Striatal A2AR and D2R expression profiles in A2AR−/− and PCP-treated mice
Next, we aimed at determining possible alterations in striatal A2AR content in the PCP animal model, as well as possible alterations in striatal D2R densities in PCP-treated and in A2AR−/− mice groups, by performing immunoblotting and immunocytochemistry experiments. First, we assessed A2AR and D2R expression by immunoblot analysis. A2AR and D2R expression was ascertained by the presence of protein bands of molecular weight ~45 kDa and ~70–80 kDa, respectively (Fig. 2a, d), which were absent in A2AR- and D2R-knockout mice samples as previously demonstrated [23] In addition, we assessed the dopamine transporter (DAT), as alterations in DAT expression have been recently described in another rodent model of psychosis [31]. Importantly, although A2AR and DAT expression were not altered in the striatum of PCP-treated animals, the expression of D2R was significantly increased (P = 0.0006) (Fig. 2a, b). Immunohistofluorescence analysis of A2AR, D2R and DAT in coronal slices at the level of the anterior commissure from PCP-treated mice also revealed higher D2R immunoreactivity in the striatum (Fig. 2c). Overall, these results indicate that PCP treatment raised D2R expression in the striatum, while A2AR and DAT were unaffected.

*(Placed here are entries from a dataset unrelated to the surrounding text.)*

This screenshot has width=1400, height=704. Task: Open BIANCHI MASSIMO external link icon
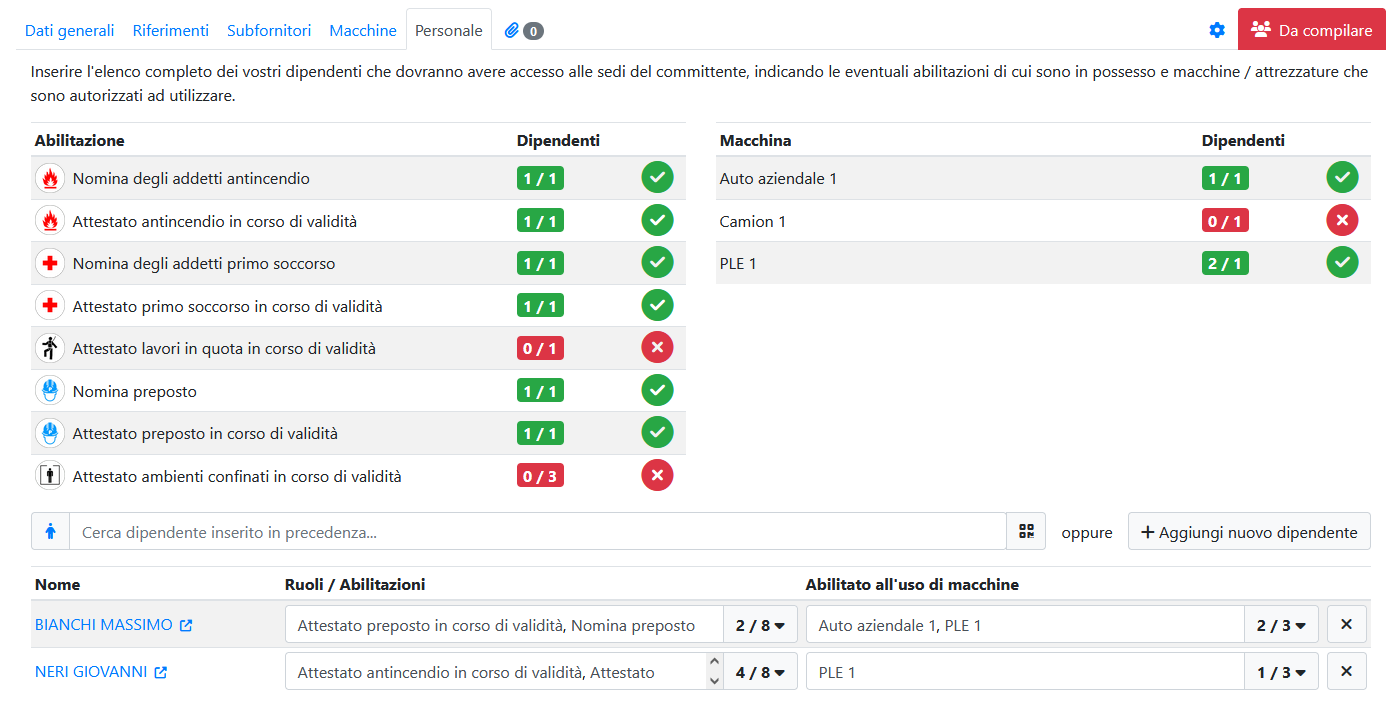tap(186, 625)
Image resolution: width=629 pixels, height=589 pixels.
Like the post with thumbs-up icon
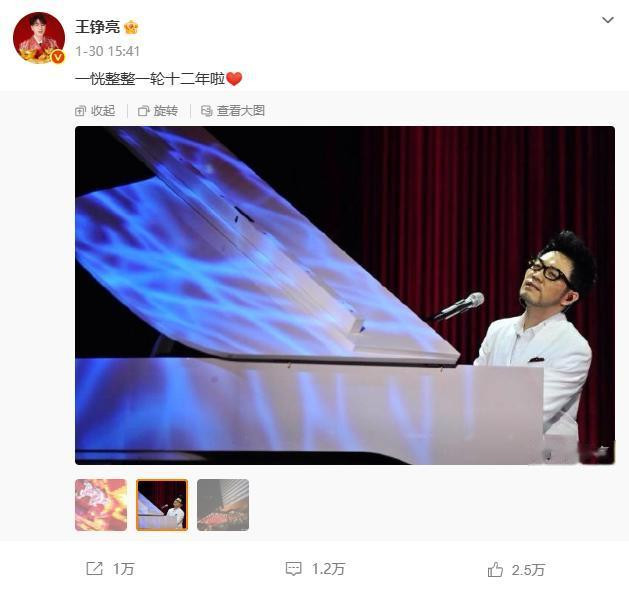point(495,569)
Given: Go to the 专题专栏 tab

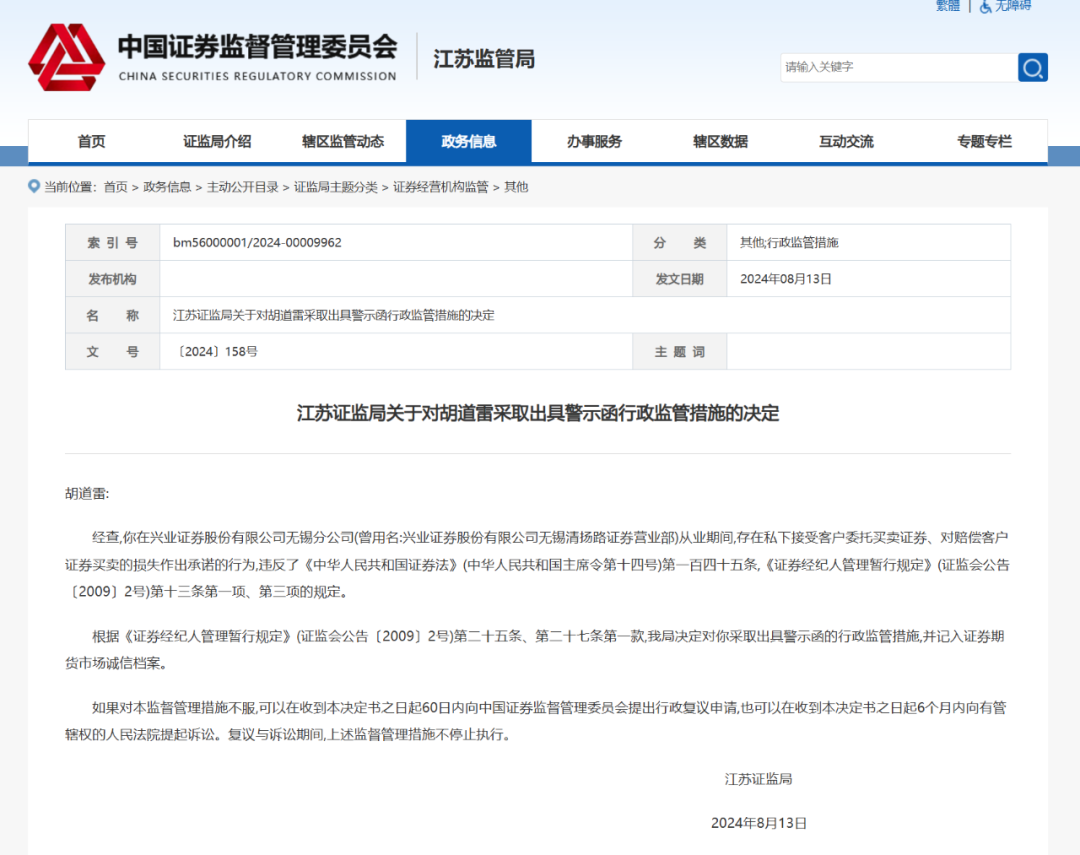Looking at the screenshot, I should click(984, 142).
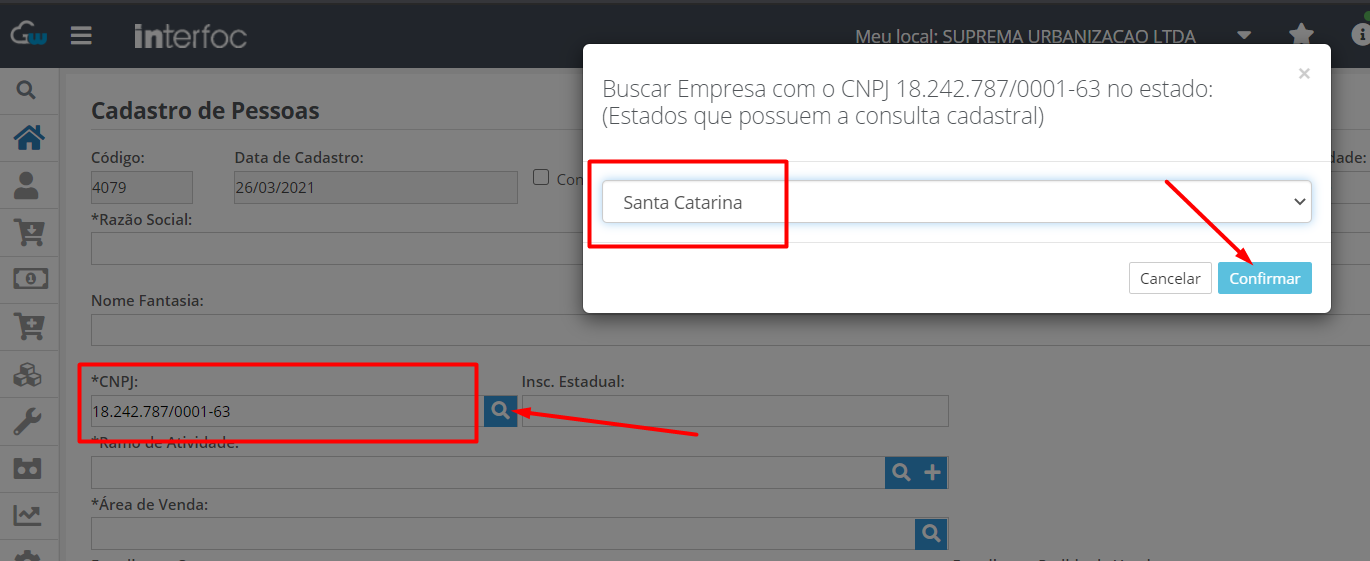The width and height of the screenshot is (1370, 561).
Task: Expand the Meu local dropdown arrow
Action: pyautogui.click(x=1244, y=35)
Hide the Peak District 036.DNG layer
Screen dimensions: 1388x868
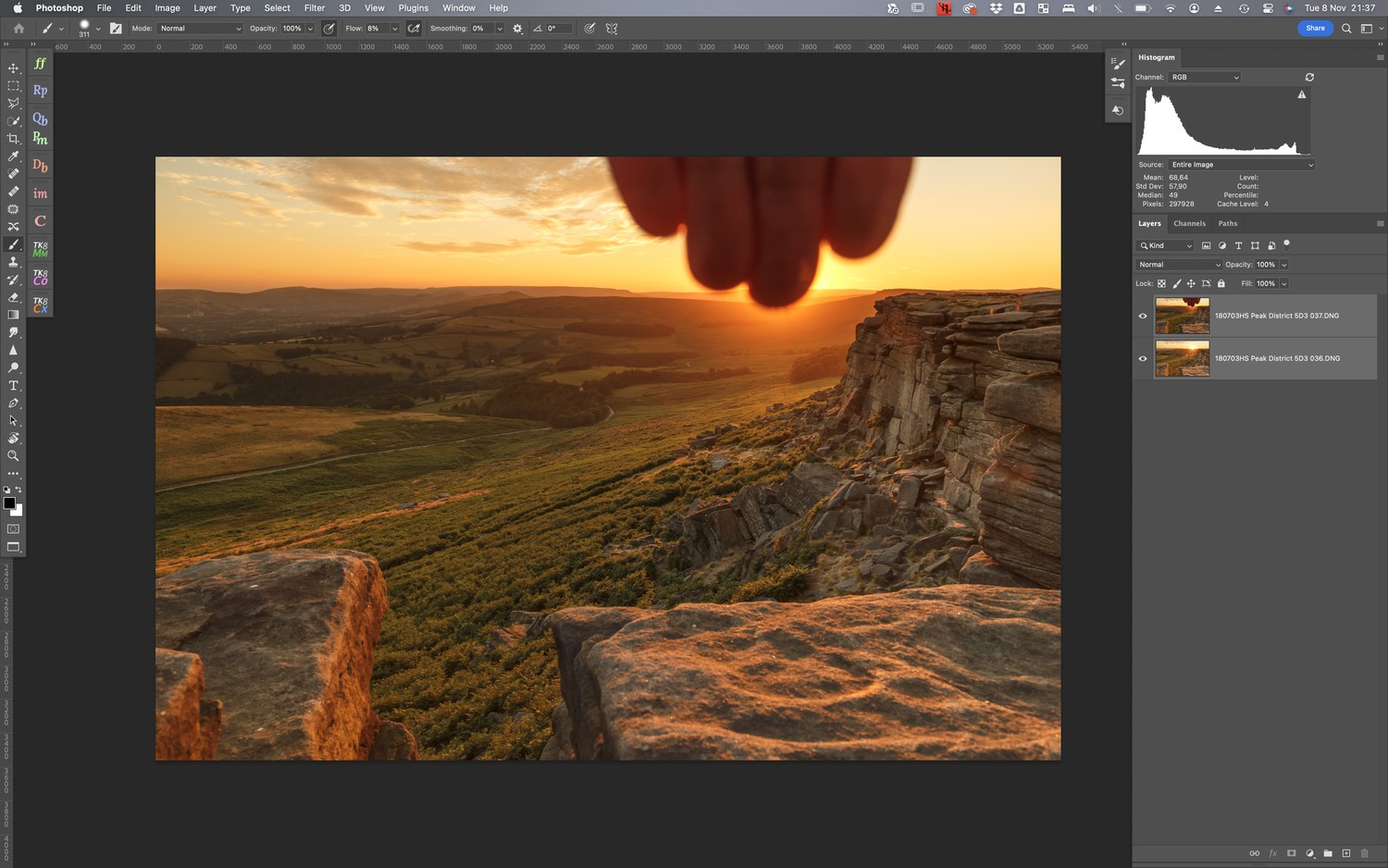click(x=1143, y=359)
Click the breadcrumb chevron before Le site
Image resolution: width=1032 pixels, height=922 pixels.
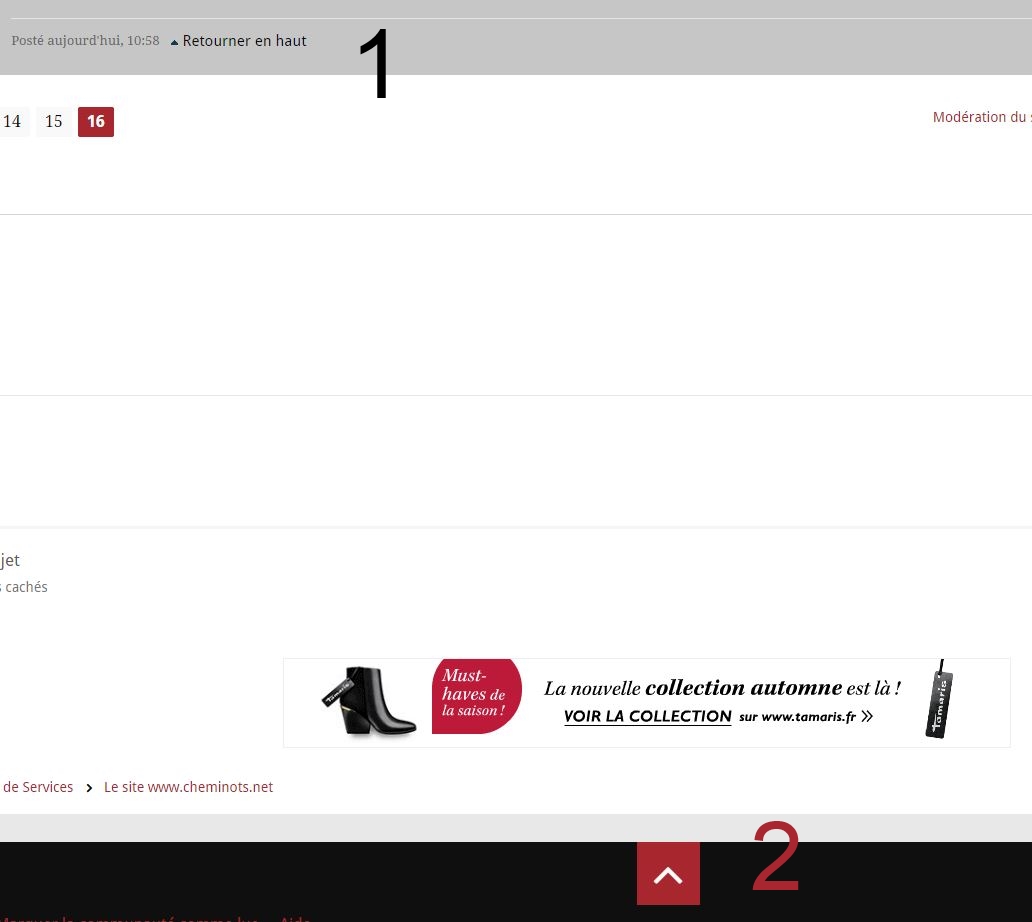click(89, 788)
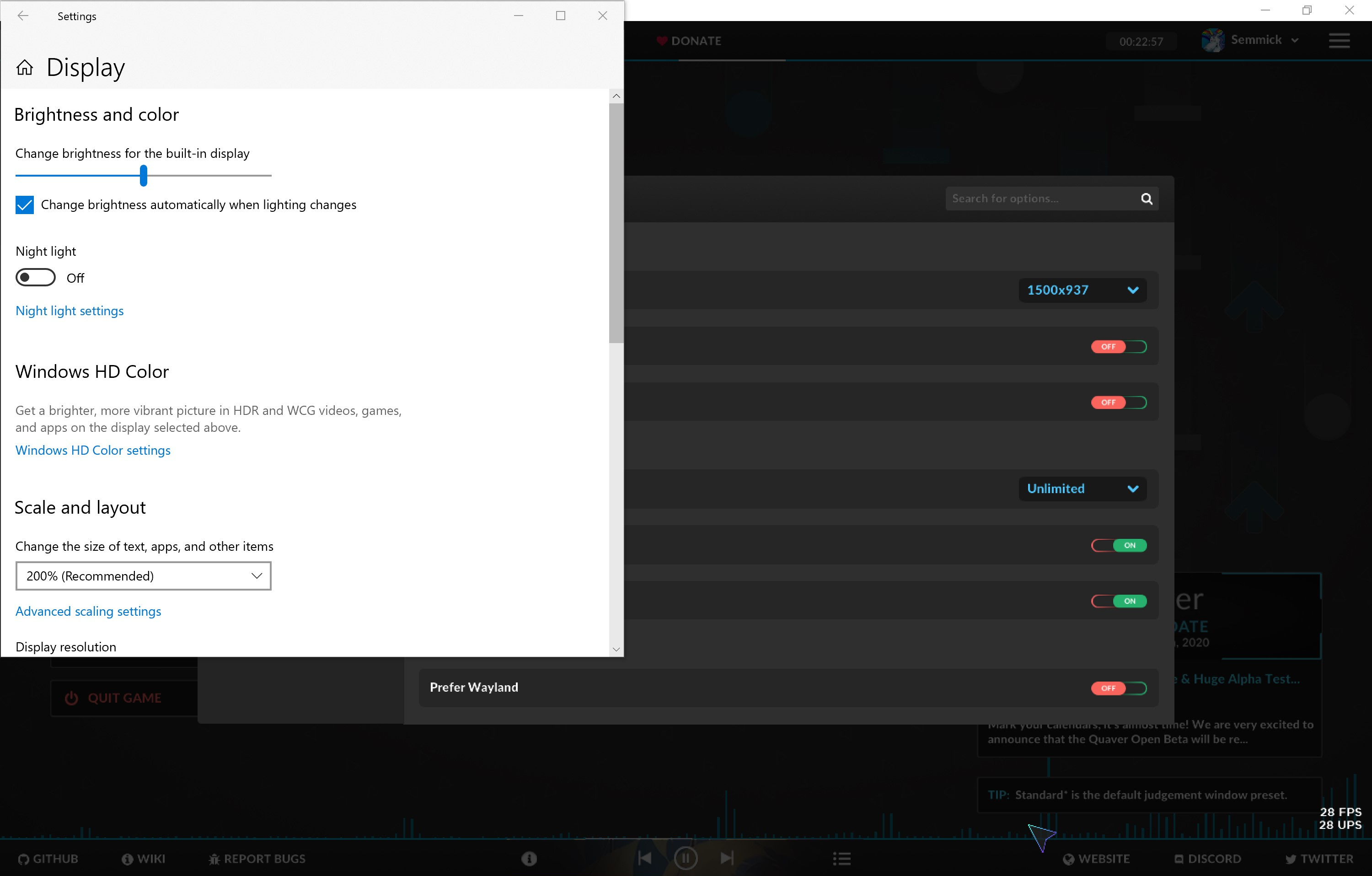Viewport: 1372px width, 876px height.
Task: Pause the song preview playback
Action: [686, 858]
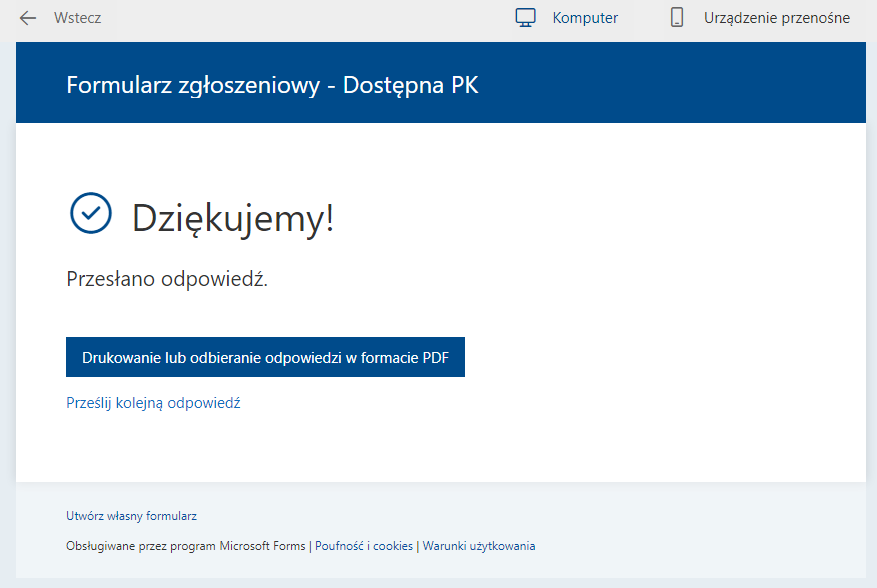Click the desktop monitor icon
This screenshot has height=588, width=877.
click(x=526, y=18)
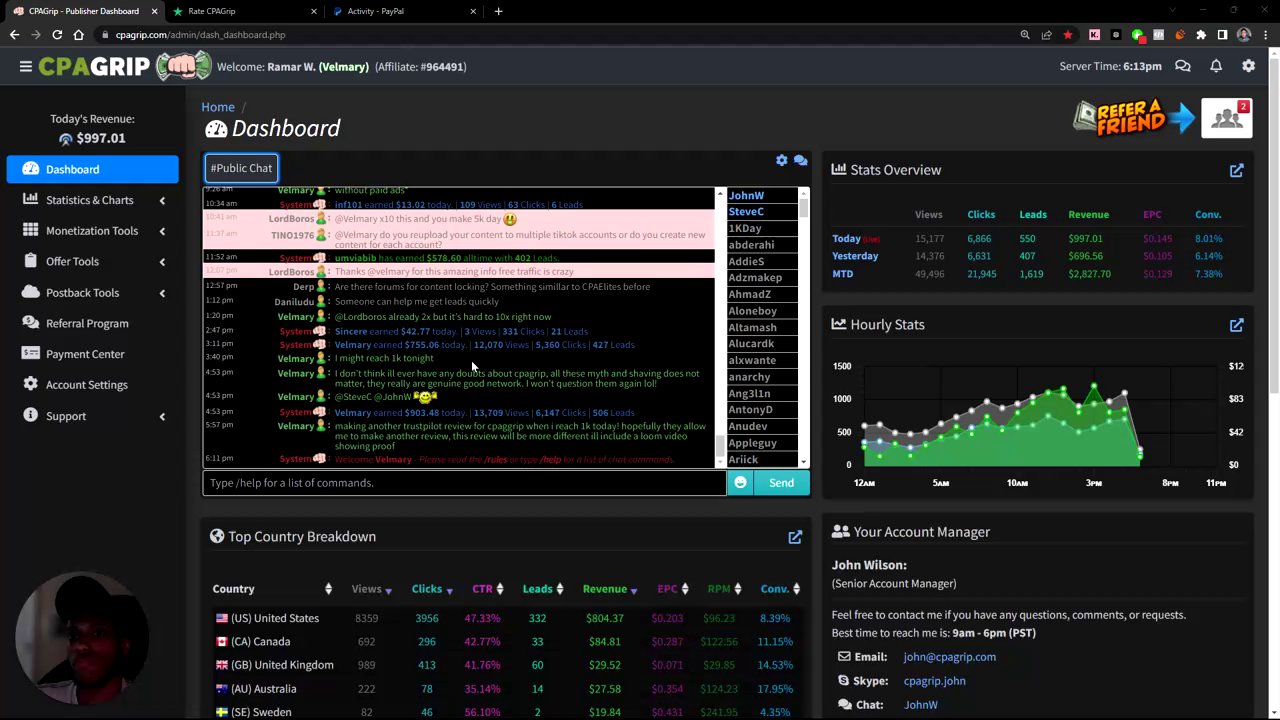Sort country table by Leads column
1280x720 pixels.
tap(543, 589)
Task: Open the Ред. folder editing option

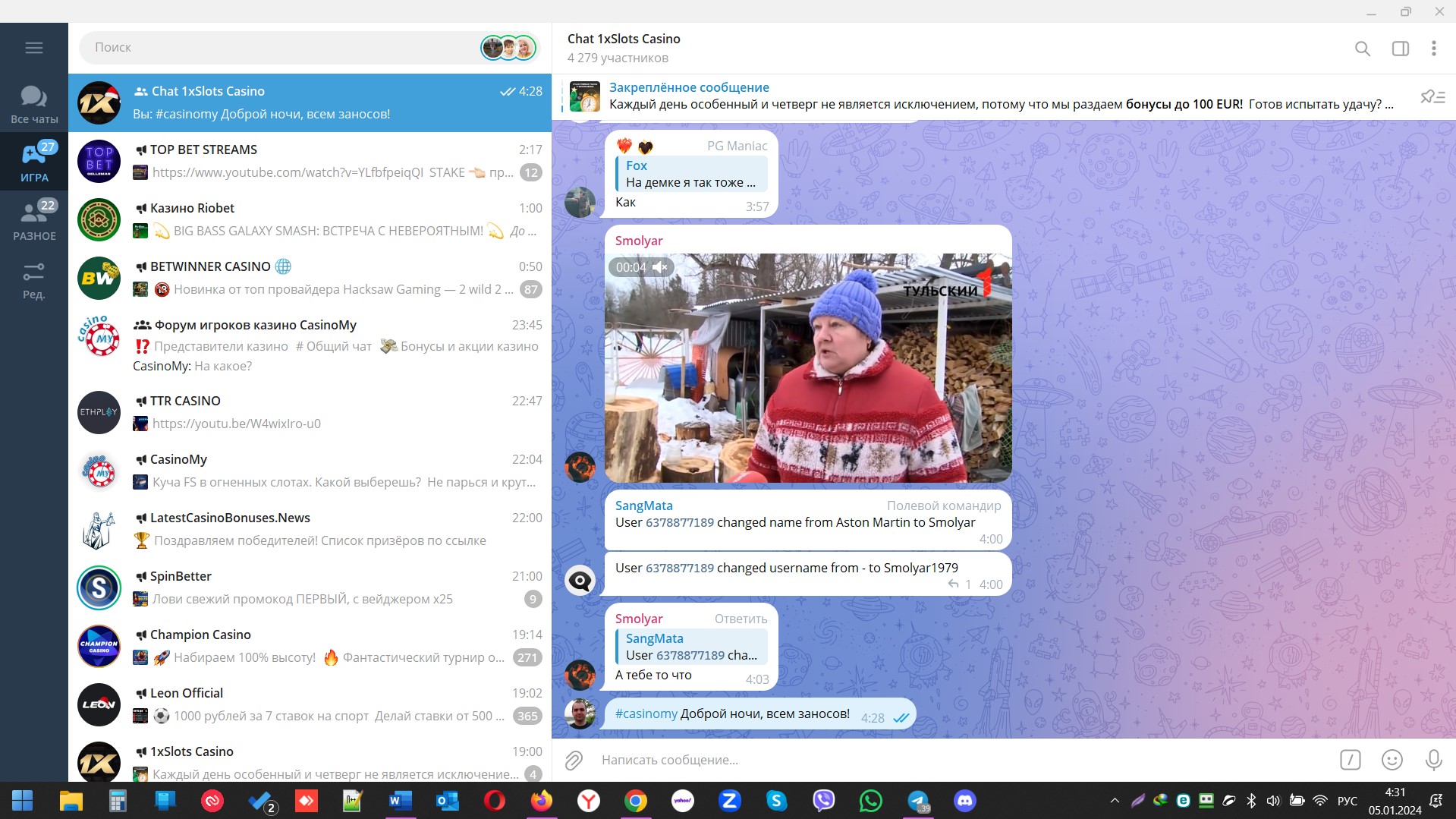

Subsequently, we analyzed A2AR, D2R and DAT expression in WT and A2AR−/− mice. Similar to what was observed in PCP-treated mice, immunoblotting analysis revealed that deletion of A2AR induced a significative increase in D2R (P = 0.0433) but also in DAT (P = 0.0014) expression in the striatum (Fig. 2d, e). As expected, A2AR expression was abolished in A2AR−/− (Fig. 2d, e). In addition, immunohistofluorescence detection of A2AR, D2R and DAT in WT mice also revealed increased D2R and DAT immunoreactivity in the striatum (Fig. 2f). As expected, A2AR immunoreactivity could not be detected in A2AR−/− mice (Fig. 2f). Collectively, these results indicate that the expression of D2R in the striatum of A2AR−/− mice is increased, similar to what was observed in the PCP-based animal model of schizophrenic symptomatology.
Striatal levels of ribonucleosides and monoamines in A2AR−/− and PCP-treated mice
To determine a possible presynaptic imbalance, striatal levels of adenosine and dopamine were determined in A2AR+/+, A2AR−/− and PCP-treated mice. The levels of the ribonucleosides cytidine, guanosine and uridine, and the monoamine serotonin were also determined (Supplementary Table S2). Interestingly, although the levels of dopamine and serotonin were not altered in A2AR−/− or in PCP-treated animals, the amounts of adenosine and cytidine were significantly increased in A2AR−/− mice (Supplementary Table S2). Also, the levels of uridine were significantly raised both in A2AR−/− and PCP-treated animals (Supplementary Table S2). These results indicate that purine metabolism is altered in the A2AR−/− mouse model, which displays a striatal neurochemical pattern different from that observed in the PCP model of schizophrenic symptomatology. Altogether, the results (i.e., density of striatal A2AR and D2R, and neurotransmitter levels) obtained from PCP-treated and A2AR−/− mouse models do not support a presynaptic adenosine–dopamine imbalance, but rather support a postsynaptic A2AR–D2R density imbalance in schizophrenia.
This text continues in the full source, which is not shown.